> AIM OF THE EXERCISE
Exactly as they appear, write the lines from the one containing "The width and" to the final line of the entries, leaving pictures out.

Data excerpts
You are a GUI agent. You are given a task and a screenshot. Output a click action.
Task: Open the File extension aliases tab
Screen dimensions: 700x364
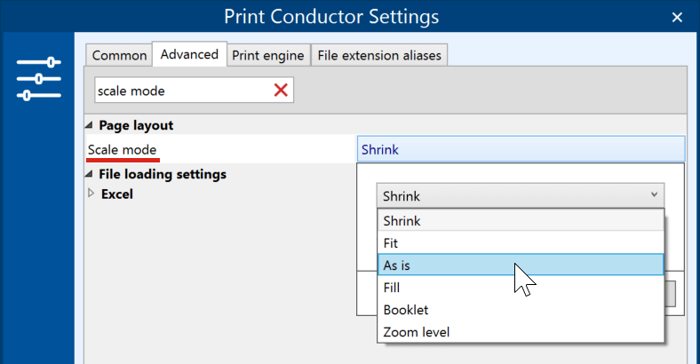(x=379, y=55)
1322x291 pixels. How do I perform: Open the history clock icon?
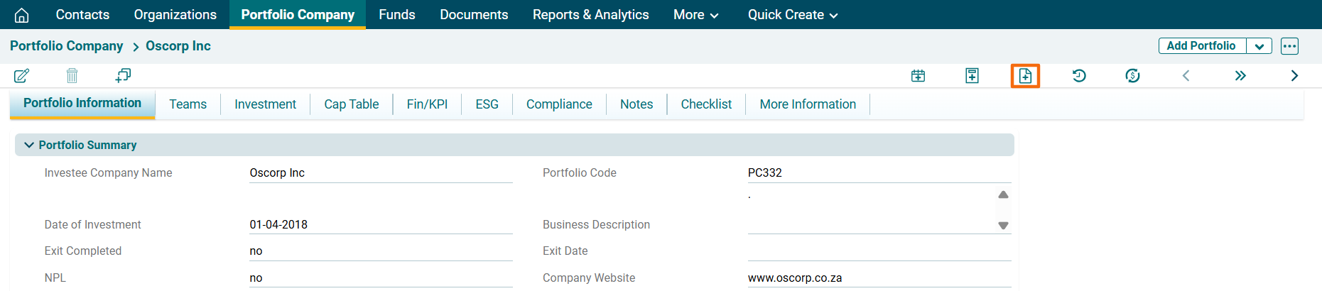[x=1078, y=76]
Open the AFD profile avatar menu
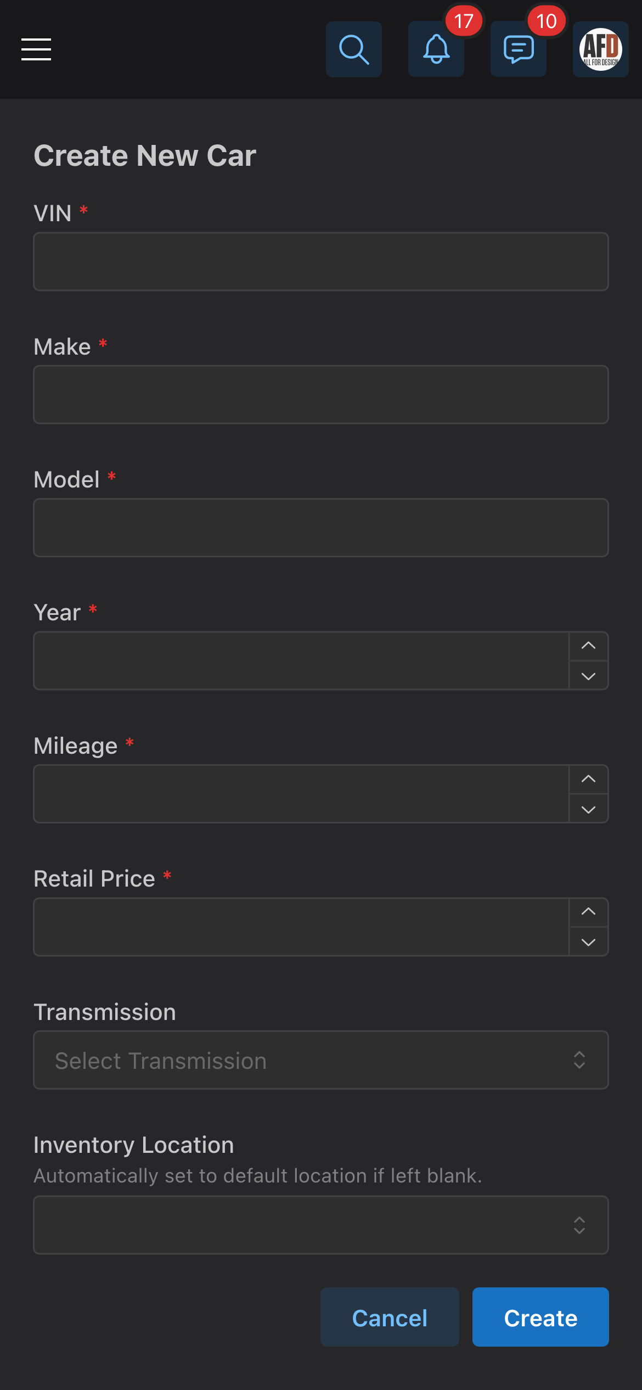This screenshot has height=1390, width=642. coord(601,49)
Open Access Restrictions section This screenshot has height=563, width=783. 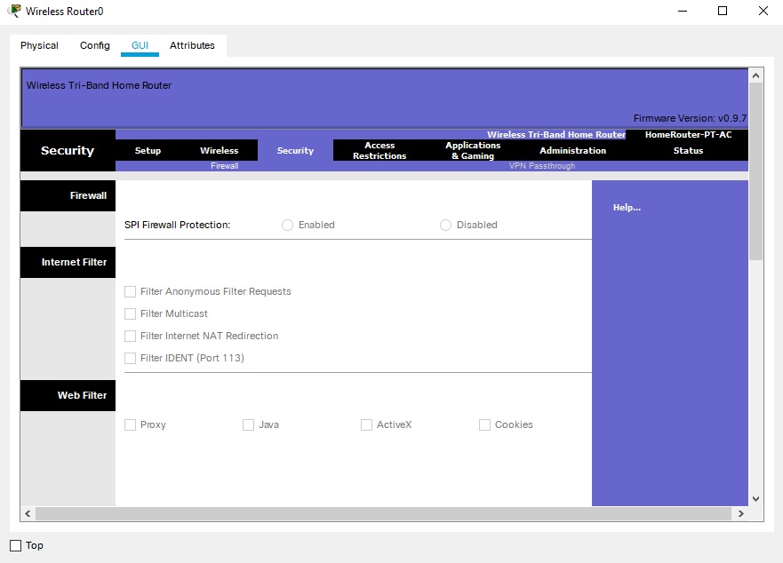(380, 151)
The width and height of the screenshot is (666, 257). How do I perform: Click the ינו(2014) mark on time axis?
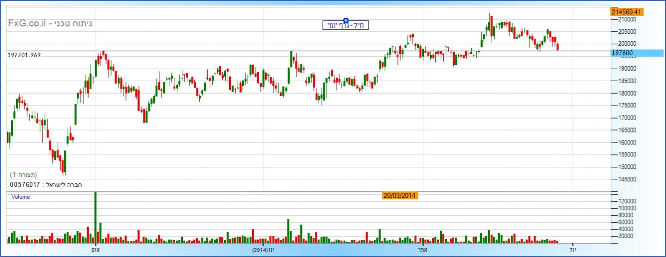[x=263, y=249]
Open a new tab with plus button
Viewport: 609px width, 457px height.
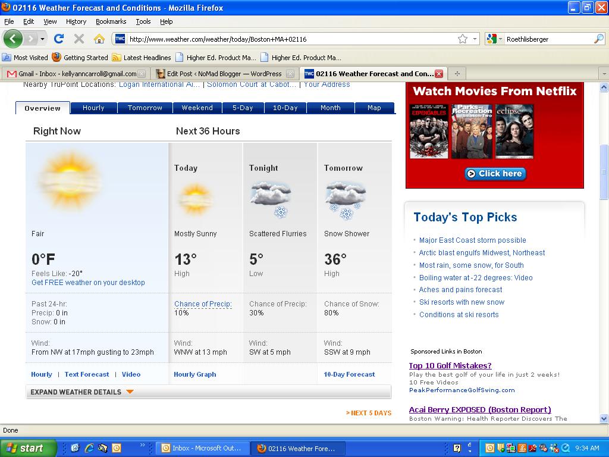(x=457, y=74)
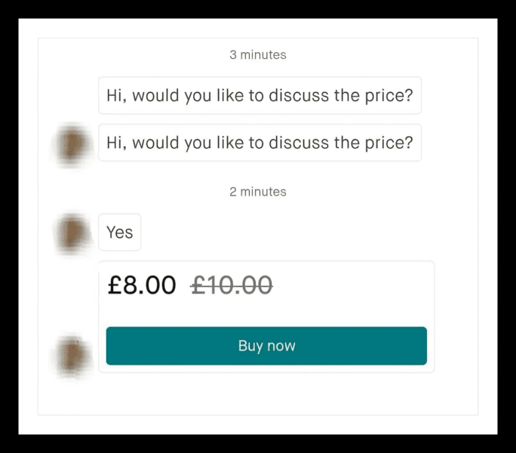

> EXERCISE RESULT
The width and height of the screenshot is (666, 257). How do I perform: Click the ינו(2014) mark on time axis?
[x=263, y=249]
Open a new tab with plus button
Viewport: 609px width, 457px height.
(x=457, y=74)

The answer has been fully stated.